Look through the data below for the line with "Given: Expand chevron" and the line with "The image size is (692, 320).", then transcribe exactly from the first through the second, leaving out all pictures.

Records shown:

=======

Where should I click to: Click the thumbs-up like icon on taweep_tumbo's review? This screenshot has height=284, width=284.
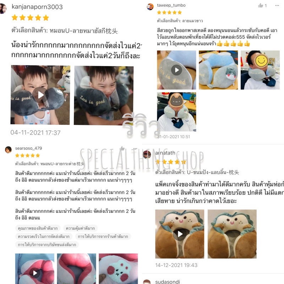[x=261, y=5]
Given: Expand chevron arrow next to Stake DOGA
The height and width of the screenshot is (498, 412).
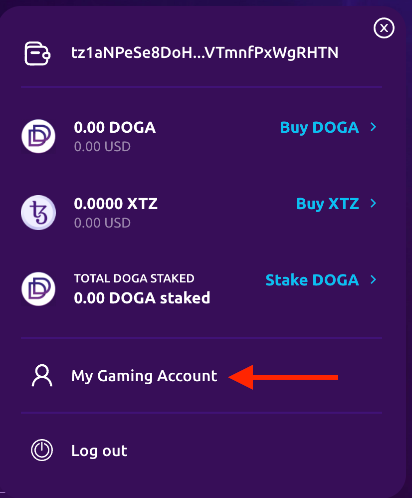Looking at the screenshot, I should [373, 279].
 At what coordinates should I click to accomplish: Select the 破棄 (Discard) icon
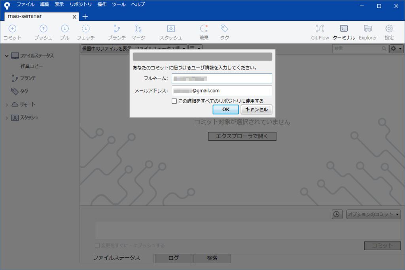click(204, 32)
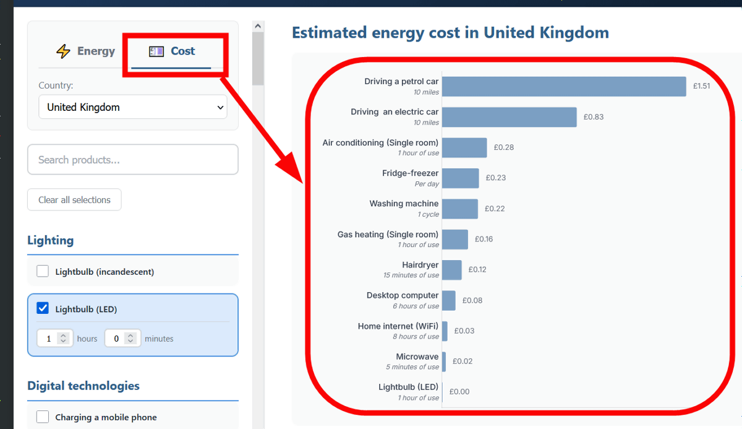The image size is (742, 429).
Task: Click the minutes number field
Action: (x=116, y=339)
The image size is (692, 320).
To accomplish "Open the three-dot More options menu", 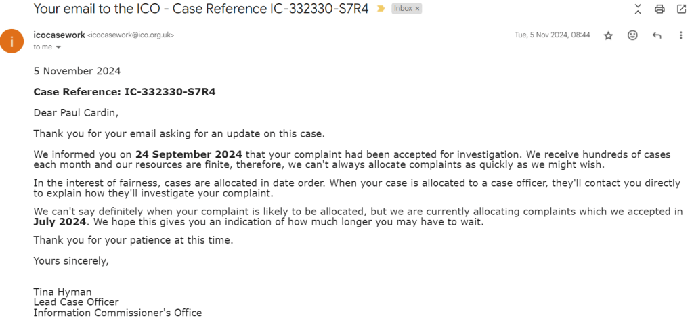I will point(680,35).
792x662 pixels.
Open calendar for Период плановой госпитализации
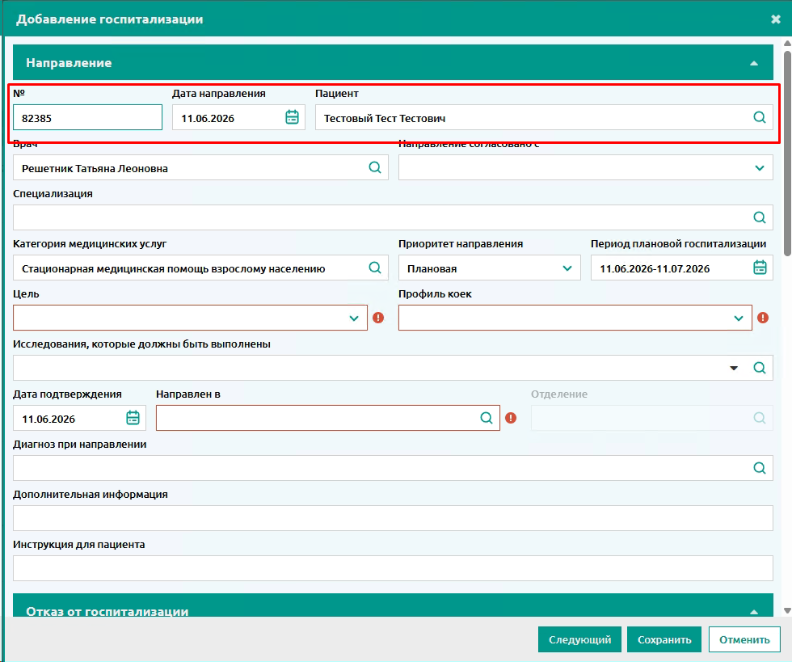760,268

=======

Task result:
Given: Expand chevron arrow next to Stake DOGA
The height and width of the screenshot is (498, 412).
Looking at the screenshot, I should [373, 279].
 At what coordinates should I click to accomplish: Select the 破棄 (Discard) icon
click(204, 32)
The image size is (742, 429).
Task: Click the minutes number field
Action: (x=116, y=339)
The image size is (692, 320).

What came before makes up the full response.